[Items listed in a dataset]
*****
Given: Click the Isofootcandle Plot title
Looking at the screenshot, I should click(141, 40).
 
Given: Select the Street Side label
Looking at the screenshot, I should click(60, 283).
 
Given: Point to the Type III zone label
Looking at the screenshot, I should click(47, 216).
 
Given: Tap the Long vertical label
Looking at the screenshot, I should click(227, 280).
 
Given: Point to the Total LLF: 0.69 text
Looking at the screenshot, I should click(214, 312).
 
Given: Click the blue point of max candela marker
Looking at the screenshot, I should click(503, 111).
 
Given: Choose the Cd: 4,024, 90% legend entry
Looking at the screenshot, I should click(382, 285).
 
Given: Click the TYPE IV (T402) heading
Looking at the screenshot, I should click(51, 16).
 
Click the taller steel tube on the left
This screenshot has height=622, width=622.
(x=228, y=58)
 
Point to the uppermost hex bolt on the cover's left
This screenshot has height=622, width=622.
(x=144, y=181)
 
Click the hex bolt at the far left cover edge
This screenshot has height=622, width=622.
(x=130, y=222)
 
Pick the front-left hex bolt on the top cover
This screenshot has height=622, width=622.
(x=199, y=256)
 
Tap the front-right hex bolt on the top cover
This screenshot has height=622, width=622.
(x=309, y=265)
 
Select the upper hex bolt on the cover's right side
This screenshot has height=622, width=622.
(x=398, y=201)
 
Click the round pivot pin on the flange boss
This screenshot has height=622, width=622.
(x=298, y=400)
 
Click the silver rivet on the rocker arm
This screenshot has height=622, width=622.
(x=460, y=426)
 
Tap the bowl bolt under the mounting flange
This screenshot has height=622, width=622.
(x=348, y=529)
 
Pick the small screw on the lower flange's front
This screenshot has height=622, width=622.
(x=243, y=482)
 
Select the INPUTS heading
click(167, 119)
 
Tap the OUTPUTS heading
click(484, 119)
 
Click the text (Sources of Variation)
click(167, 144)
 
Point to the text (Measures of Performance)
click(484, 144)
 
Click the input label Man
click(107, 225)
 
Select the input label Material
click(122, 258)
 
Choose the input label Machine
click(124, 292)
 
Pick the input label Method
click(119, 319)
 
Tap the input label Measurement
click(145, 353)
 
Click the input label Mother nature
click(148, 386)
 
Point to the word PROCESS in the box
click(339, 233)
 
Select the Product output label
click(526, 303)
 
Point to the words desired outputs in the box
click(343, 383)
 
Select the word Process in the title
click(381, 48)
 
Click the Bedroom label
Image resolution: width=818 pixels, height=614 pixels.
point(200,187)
*****
→ **What you will do**
Please print all of the items above again, line for line, with no changes.

→ **Solution below**
Given: Click the Isofootcandle Plot title
Looking at the screenshot, I should click(141, 40).
 
Given: Select the Street Side label
Looking at the screenshot, I should click(60, 283).
 
Given: Point to the Type III zone label
Looking at the screenshot, I should click(47, 216).
 
Given: Tap the Long vertical label
Looking at the screenshot, I should click(227, 280).
 
Given: Point to the Total LLF: 0.69 text
Looking at the screenshot, I should click(214, 312).
 
Given: Click the blue point of max candela marker
Looking at the screenshot, I should click(503, 111).
 
Given: Choose the Cd: 4,024, 90% legend entry
Looking at the screenshot, I should click(382, 285).
 
Given: Click the TYPE IV (T402) heading
Looking at the screenshot, I should click(51, 16).
 
Click the taller steel tube on the left
This screenshot has height=622, width=622.
(x=228, y=58)
 
Point to the uppermost hex bolt on the cover's left
This screenshot has height=622, width=622.
(x=144, y=181)
 
Click the hex bolt at the far left cover edge
This screenshot has height=622, width=622.
(x=130, y=222)
 
Pick the front-left hex bolt on the top cover
This screenshot has height=622, width=622.
(x=199, y=256)
 
Tap the front-right hex bolt on the top cover
This screenshot has height=622, width=622.
(x=309, y=265)
 
Select the upper hex bolt on the cover's right side
This screenshot has height=622, width=622.
(x=398, y=201)
 
Click the round pivot pin on the flange boss
This screenshot has height=622, width=622.
(x=298, y=400)
 
Click the silver rivet on the rocker arm
This screenshot has height=622, width=622.
(x=460, y=426)
 
Tap the bowl bolt under the mounting flange
This screenshot has height=622, width=622.
(x=348, y=529)
 
Pick the small screw on the lower flange's front
This screenshot has height=622, width=622.
(x=243, y=482)
 
Select the INPUTS heading
click(167, 119)
 
Tap the OUTPUTS heading
click(484, 119)
 
Click the text (Sources of Variation)
click(167, 144)
 
Point to the text (Measures of Performance)
click(484, 144)
 
Click the input label Man
click(107, 225)
 
Select the input label Material
click(122, 258)
 
Choose the input label Machine
click(124, 292)
 
Pick the input label Method
click(119, 319)
 
Tap the input label Measurement
click(145, 353)
 
Click the input label Mother nature
click(148, 386)
 
Point to the word PROCESS in the box
click(339, 233)
 
Select the Product output label
click(526, 303)
 
Point to the words desired outputs in the box
click(343, 383)
 
Select the word Process in the title
click(381, 48)
 
Click the Bedroom label
Image resolution: width=818 pixels, height=614 pixels.
point(200,187)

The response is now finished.